Have your cavemen gotten angrier? I hate to see their spirit destroyed by the modern world. I would hope with all the progress they see more advantages than disadvantages and would not be ill affected by a commercial slogan such as, “So easy a caveman can do it.” I noticed over time your animated Gecko became more and more vexed too. Is it that hard to be a pitchman for your company?

And just to be clear, are these cavemen the same ones that would drag their woman around by their hair? Not so considerate of a mascot I would think. I take it these are a more latter-day parody of the caveman we come from (or don’t depending on your view of creationism your parents might be home schooling you with). I only suggest this because these cavemen appear clean, bright, and articulate (Not my words-- Joe Biden’s.)

But more urgent: in your latest commercial two cavemen are commiserating about the prejudices against their people on a deck during a swinging party. If you haven’t seen the commercial:
Geico Cavmen at Party

“Caveman A” is riding “Caveman B” for being disloyal and caving in (sorry) because he switched to Geico for lower car insurance rates. Well who could resist? As if this commercial could not get any more exciting (modern sarcasm), out of nowhere, a third caveman (we’ll call him “Caveman C”) comes out of the house to announce that he and his ex Tina are getting back together. This moment makes even less sense than the entire advertising campaign! And is almost as uncomfortable as your circus-like use of little person Verne Troyer dancing uncomfortably on a table next to a grill singing “It’s your birthday”. It is so apparent that deflated Verne is thinking solely about his paycheck the whole time. Congrats, it only took one spot to piss off that little pitchman. It actually would’ve been funnier to have a full sized person dancing on that table. A giant. An NBA star. How much lower can you go-- what’s next a bald Britney Spears, “So easy an amateur hairdresser can do it?” Here is the Verne Troyer commercial for your disgust:
Verne Troyer being humiliated

Back to the party; “Caveman A” snaps at “Caveman C” for interrupting is little anti-Geico intervention and… cut to your slogan that it’s so easy a caveman can do it. But you really blew it on this one. This commercial should’ve been tagged with, “So easy a caveman DID IT.” Did it! Now it is factual, a caveman can sign up for your insurance online. Prior to this, it was purely conjecture. Then I tried to do it and couldn’t figure it out. Now I’m angry. So easy I couldn’t do it. Insulted. You guys make everyone angry.

But how could you miss that obvious tag? This should be the zenith of the campaign-- we should all be toasting the end of the caveman campaign. But if you missed this tag, what else is your company missing? Missing little things could cost the consumer money. And I was So close to going Geico and now I have serious reservations. Your thoughts?

Pulling my own hair,
Orny Adams

*** If you want to write you own letter, or cut and paste and resend mine under your email, here is the link:
Geico letters


Dear Starbucks,

I have noticed lately a higher failure rate in your cups to prevent dripping out of the seams and under the lip of the lid. Are you using cheaper materials or have you switched cup manufacturers? I would like to know. A lot of us would like to know—as we prefer our coffee in our mouths and not on our fingers. This has been a consistent problem throughout your stores, as I travel and visit many in this lovely country. (You are everywhere. I am starting to think you are a franchise?)

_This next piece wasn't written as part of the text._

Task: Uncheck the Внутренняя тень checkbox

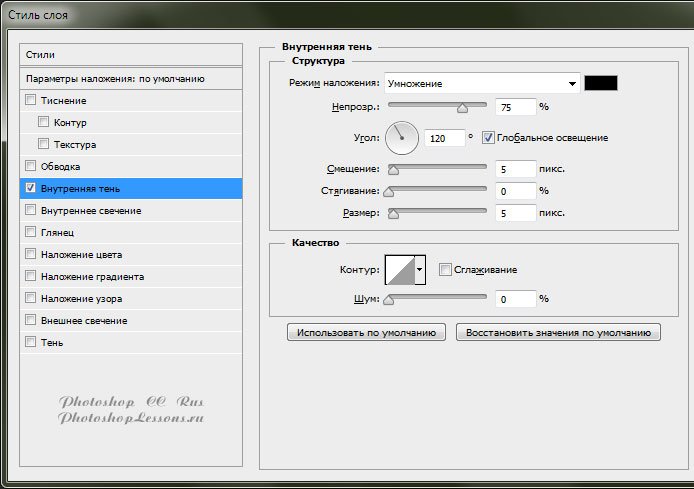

I am free to discuss this and other matters concerning your stores-- like your famous policy to discard drip coffee 30 minutes after it is brewed to preserve freshness of your product… but you let the milk and cream sit out all day in those thermoses building up a crusty white, Ebola residue on the black spouts? (Because of my over consumption of your product, and my fondness for cream, I have built up an immunity to cholera, bird flu, and xenophobia.) Those thermoses should have nifty timers around their necks like the drip coffee kegs. Don’t you think?

Another matter that concerns me: since introducing the “Starbucks Cards”, I have noticed a lot less tips being left for your claimed baristas. It was easier to tip or leave your change in that art deco squared glass tip container when using cash. Now, tipping involves the customer using two forms of payment and really defeats the convenience of having the card. Here is my suggestion; (Are you shocked that I have one?) since you are tying up our money and presumably using it and accruing interest or monies from investments with it, a percentage of all “Starbucks Cards” purchases should be given to the baristas as tips. I know you are very proud of the benefits you provide your employees. And then we can feel less guilty if we are not tipping a buck every time we just want a $1.50 cup of drip coffee. We can swipe with pride.

Thank you in advance. You have brightened the days of many of us by taking over every corner in this country.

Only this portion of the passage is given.